■ Task directions: Count the lines in the material below that contain the string "Switch", matching case exactly, and reply with only that number.

[start]

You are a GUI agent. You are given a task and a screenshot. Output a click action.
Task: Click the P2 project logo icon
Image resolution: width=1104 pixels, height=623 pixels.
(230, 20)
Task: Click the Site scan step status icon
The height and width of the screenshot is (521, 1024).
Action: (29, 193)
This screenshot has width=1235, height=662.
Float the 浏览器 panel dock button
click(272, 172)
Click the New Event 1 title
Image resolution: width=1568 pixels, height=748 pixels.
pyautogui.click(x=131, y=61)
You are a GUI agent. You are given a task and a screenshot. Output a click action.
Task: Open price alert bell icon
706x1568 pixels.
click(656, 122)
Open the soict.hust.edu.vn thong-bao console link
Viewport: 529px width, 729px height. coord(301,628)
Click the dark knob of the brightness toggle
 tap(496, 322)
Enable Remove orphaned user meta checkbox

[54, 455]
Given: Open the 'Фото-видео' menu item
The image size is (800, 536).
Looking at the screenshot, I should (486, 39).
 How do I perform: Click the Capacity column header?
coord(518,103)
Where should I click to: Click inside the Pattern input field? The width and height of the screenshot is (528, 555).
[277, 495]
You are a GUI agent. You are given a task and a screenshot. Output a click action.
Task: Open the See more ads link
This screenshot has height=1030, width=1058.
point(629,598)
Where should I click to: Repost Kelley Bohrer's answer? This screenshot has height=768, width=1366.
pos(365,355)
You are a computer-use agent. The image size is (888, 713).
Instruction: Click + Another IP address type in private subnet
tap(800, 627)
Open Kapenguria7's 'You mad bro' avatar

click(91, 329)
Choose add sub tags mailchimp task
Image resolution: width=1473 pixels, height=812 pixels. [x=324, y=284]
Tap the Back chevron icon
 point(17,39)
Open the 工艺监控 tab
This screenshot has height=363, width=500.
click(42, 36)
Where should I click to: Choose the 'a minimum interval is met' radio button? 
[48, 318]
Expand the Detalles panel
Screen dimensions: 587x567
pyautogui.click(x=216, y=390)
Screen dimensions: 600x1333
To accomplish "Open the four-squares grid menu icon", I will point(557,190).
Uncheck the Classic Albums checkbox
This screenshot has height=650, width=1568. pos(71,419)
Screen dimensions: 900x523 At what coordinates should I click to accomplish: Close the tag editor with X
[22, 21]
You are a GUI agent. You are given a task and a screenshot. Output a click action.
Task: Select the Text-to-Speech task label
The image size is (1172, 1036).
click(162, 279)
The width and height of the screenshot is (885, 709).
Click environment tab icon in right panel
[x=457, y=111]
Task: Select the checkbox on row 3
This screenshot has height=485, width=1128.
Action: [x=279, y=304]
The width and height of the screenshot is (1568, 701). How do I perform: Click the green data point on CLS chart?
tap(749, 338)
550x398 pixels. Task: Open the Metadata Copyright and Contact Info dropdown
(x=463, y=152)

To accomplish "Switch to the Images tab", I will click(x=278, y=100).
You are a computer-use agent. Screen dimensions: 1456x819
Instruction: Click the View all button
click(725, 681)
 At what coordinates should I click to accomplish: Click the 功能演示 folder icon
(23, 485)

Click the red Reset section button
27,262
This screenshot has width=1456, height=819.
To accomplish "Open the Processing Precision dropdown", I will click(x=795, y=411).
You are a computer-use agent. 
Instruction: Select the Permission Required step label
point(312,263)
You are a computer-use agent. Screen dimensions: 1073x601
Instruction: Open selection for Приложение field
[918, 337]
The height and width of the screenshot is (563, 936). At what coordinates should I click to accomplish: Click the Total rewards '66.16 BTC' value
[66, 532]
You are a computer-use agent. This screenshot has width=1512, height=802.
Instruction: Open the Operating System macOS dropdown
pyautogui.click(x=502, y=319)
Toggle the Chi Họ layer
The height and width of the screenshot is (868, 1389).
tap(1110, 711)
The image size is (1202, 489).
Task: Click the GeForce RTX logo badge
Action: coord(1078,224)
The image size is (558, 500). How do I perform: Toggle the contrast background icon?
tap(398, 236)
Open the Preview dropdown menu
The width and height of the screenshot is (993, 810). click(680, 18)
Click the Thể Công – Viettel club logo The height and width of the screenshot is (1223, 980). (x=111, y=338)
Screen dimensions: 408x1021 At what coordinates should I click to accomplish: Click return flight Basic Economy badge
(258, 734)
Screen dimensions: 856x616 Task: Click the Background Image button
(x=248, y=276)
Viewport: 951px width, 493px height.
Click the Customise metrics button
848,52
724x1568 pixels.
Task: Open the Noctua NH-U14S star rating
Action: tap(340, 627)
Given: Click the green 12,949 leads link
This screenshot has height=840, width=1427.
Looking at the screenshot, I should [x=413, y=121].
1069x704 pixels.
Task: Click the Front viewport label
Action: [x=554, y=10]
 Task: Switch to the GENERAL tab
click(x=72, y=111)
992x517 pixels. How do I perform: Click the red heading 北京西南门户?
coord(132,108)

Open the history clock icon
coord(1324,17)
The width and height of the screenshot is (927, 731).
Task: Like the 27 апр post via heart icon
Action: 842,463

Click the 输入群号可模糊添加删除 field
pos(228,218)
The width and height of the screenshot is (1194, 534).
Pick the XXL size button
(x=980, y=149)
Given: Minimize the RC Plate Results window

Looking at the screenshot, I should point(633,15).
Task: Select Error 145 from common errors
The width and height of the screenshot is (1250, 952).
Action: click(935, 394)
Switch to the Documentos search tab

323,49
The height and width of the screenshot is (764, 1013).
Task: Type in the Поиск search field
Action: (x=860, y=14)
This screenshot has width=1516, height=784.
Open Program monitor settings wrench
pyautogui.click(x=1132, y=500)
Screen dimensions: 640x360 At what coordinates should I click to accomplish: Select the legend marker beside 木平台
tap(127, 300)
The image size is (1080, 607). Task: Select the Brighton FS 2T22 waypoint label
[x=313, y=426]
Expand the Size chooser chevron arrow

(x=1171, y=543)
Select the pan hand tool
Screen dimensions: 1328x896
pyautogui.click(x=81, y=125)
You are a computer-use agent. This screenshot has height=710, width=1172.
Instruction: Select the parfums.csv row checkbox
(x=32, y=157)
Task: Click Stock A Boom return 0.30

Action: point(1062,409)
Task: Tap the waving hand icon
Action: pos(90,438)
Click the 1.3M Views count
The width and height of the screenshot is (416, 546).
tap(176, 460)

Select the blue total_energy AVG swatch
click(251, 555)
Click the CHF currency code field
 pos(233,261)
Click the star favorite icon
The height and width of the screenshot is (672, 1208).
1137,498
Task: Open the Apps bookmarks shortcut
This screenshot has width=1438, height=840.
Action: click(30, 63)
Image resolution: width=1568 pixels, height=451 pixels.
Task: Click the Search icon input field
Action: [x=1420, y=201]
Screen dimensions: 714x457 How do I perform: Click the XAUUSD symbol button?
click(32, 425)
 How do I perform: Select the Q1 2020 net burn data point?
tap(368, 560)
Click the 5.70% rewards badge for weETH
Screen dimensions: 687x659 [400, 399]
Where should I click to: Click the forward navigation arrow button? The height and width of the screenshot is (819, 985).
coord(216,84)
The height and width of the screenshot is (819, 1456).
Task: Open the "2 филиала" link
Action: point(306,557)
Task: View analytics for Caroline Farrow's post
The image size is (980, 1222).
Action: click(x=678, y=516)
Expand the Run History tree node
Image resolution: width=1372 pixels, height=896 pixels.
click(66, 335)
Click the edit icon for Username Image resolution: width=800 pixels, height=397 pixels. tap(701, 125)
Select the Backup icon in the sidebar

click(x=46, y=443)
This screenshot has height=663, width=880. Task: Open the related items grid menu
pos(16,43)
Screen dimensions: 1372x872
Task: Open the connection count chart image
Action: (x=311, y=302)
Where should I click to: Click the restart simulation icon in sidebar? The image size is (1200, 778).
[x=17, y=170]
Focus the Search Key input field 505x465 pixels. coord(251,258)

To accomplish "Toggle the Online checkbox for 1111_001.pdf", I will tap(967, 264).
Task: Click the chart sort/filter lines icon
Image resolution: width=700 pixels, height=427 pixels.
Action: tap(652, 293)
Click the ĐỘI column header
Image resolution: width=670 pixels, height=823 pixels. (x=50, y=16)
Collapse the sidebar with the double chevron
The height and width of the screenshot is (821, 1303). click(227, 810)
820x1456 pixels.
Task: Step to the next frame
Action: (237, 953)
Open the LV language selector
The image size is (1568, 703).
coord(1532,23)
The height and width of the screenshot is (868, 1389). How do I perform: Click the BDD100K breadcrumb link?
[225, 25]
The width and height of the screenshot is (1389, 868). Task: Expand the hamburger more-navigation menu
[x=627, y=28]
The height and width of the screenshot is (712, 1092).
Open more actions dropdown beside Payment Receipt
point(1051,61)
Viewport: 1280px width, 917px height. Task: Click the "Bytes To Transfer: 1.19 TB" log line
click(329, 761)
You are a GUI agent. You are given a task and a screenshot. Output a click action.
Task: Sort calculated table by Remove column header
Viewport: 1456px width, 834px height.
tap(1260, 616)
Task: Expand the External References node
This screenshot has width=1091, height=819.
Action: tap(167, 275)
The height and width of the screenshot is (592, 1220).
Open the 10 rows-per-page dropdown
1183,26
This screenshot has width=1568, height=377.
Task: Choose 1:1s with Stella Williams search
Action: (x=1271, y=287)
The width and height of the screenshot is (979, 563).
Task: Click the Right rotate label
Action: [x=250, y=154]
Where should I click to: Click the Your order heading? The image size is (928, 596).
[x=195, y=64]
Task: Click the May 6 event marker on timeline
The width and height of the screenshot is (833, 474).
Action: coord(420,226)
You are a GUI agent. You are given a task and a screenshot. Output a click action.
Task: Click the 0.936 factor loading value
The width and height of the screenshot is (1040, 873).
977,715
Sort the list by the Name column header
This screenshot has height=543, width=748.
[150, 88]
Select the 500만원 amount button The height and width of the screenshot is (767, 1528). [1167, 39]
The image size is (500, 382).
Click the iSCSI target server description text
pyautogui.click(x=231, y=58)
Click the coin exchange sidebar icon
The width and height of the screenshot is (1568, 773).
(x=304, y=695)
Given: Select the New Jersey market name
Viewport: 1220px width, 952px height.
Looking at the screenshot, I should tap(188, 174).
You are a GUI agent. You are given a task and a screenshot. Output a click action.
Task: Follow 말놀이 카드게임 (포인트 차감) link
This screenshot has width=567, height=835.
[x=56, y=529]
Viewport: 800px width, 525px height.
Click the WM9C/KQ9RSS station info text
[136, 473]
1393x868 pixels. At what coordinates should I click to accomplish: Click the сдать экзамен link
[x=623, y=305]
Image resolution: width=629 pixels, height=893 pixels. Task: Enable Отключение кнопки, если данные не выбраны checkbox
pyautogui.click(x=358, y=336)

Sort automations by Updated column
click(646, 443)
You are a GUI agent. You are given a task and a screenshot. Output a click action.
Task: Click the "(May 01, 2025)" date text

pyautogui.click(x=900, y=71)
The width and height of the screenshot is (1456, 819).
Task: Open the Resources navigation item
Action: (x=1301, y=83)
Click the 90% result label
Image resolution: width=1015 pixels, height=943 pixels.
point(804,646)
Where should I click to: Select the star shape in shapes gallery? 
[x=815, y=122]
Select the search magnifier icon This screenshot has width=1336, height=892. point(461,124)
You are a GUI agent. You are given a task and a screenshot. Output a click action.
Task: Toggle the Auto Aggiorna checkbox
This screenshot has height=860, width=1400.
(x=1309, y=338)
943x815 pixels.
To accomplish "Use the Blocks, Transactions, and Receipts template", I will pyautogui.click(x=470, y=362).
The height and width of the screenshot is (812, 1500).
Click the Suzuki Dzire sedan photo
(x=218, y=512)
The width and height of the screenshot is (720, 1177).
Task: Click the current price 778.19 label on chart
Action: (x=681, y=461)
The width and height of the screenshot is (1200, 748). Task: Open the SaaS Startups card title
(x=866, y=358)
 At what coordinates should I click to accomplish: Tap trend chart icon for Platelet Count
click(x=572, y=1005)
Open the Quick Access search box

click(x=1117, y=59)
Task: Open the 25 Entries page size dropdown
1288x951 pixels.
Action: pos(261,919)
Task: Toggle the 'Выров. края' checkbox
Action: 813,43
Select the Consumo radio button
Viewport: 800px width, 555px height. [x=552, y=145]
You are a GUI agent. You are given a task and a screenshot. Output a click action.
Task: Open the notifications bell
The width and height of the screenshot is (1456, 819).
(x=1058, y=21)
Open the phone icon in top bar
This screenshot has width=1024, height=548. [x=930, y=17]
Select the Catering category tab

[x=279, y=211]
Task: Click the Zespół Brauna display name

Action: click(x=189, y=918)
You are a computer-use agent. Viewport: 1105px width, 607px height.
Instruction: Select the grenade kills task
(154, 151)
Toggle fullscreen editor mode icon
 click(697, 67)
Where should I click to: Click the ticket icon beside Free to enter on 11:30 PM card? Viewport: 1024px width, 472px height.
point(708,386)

[end]

■ Answer for the task: 3